| Work instructions |
Copy out the entire article on India's Anglo-Indian community that follows, word for word and without any changes.

| Excerpt provided |
********

India's Anglo-Indian community – a legacy of British rule on the subcontinent – is fighting for its survival as increasing numbers of their young men and women marry Indian partners.
There are an estimated 500,000 Anglo-Indians throughout the world – including in Britain, Canada, Australia and Pakistan – but in India itself their population has dipped to an estimated 150,000. At the time of India's independence in 1947 there were half a million Anglo-Indians in the country.
The community developed from mixed marriages between British officers, squaddies, tea planters and railway workers and local Indian women in the 19th century. Since then they have developed a unique hybrid culture which carefully preserves a pre-War sense of English identity. This largely Christian community has traditionally centred on some of India's largest cities, including Calcutta, Madras, Bangalore, New Delhi and the Kolar Gold Fields of Karnataka.
Many of its leading figures have thrived in India's armed forces, where the current Air Chief Marshal N. A. K Browne is an Anglo-Indian, and in the country's extensive railways, which they once dominated. The actor Ben Kingsley, entertainers Sir Cliff Richard and Engelburt Humperdink, and the former Olympic athlete Sebastian Coe, are claimed by the community as some of their highest achievers.
Recent DNA tests show that the Duke of Cambridge 'has Indian ancestry'. The Duke of Cambridge may be heir to the throne and born to wealth and privilege, but he is also a member of
racial minority - that he is an Anglo-indian. A geneticist at Edinburgh University has confirmed that DNA tests from members of his family have proved he has an Indian descendent on his mother’s side. Six generations before him, Eliza Kewark, a housekeeper, had a relationship with one of his mother Princess Diana’s ancestors, Thoedore Forbes, and bore him several children, including a daughter, Katherine, in 1812. Ms Kewark has, until now, always been thought to have been an Armenian living in India, where she met Theodore Forbes, a Scottish noble working for the East India Company which then ruled much of India. But DNA testing on saliva samples from William’s relatives by Jim Wilson, a geneticist at the University of Edinburgh, and the company Britain’s DNA have established beyond doubt that she was in fact an Indian. The clinching evidence is a rare type of DNA, R30b, found so far in only 14 others, all Indian except for one person, from neighbouring Nepal. Their discovery makes William one of the world’s dwindling number of Anglo-Indians.

********

| Excerpted data |
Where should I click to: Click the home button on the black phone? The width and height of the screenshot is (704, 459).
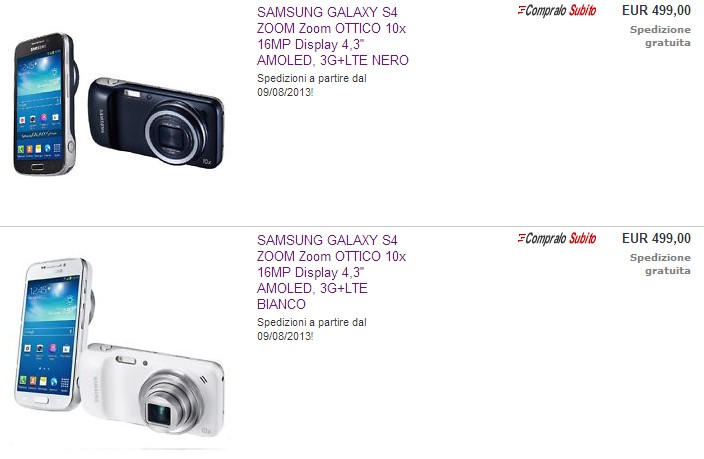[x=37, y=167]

********

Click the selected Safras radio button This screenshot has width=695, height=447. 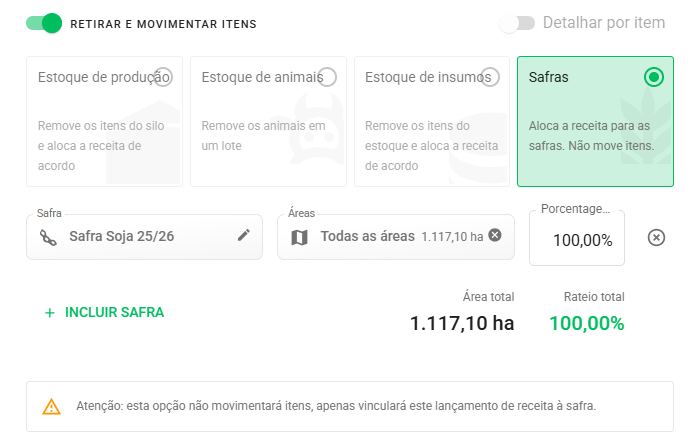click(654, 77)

********

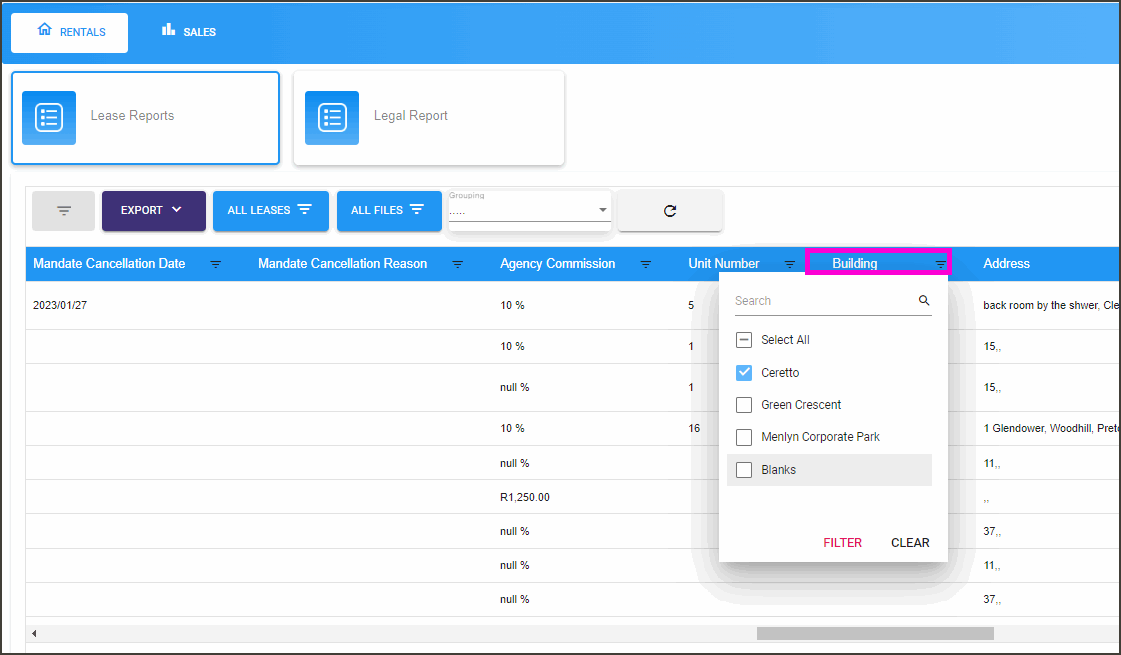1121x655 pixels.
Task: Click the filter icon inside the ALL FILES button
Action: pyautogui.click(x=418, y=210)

********

| Result below |
India's Anglo-Indian community – a legacy of British rule on the subcontinent – is fighting for its survival as increasing numbers of their young men and women marry Indian partners.
There are an estimated 500,000 Anglo-Indians throughout the world – including in Britain, Canada, Australia and Pakistan – but in India itself their population has dipped to an estimated 150,000. At the time of India's independence in 1947 there were half a million Anglo-Indians in the country.
The community developed from mixed marriages between British officers, squaddies, tea planters and railway workers and local Indian women in the 19th century. Since then they have developed a unique hybrid culture which carefully preserves a pre-War sense of English identity. This largely Christian community has traditionally centred on some of India's largest cities, including Calcutta, Madras, Bangalore, New Delhi and the Kolar Gold Fields of Karnataka.
Many of its leading figures have thrived in India's armed forces, where the current Air Chief Marshal N. A. K Browne is an Anglo-Indian, and in the country's extensive railways, which they once dominated. The actor Ben Kingsley, entertainers Sir Cliff Richard and Engelburt Humperdink, and the former Olympic athlete Sebastian Coe, are claimed by the community as some of their highest achievers.
Recent DNA tests show that the Duke of Cambridge 'has Indian ancestry'. The Duke of Cambridge may be heir to the throne and born to wealth and privilege, but he is also a member of
racial minority - that he is an Anglo-indian. A geneticist at Edinburgh University has confirmed that DNA tests from members of his family have proved he has an Indian descendent on his mother’s side. Six generations before him, Eliza Kewark, a housekeeper, had a relationship with one of his mother Princess Diana’s ancestors, Thoedore Forbes, and bore him several children, including a daughter, Katherine, in 1812. Ms Kewark has, until now, always been thought to have been an Armenian living in India, where she met Theodore Forbes, a Scottish noble working for the East India Company which then ruled much of India. But DNA testing on saliva samples from William’s relatives by Jim Wilson, a geneticist at the University of Edinburgh, and the company Britain’s DNA have established beyond doubt that she was in fact an Indian. The clinching evidence is a rare type of DNA, R30b, found so far in only 14 others, all Indian except for one person, from neighbouring Nepal. Their discovery makes William one of the world’s dwindling number of Anglo-Indians.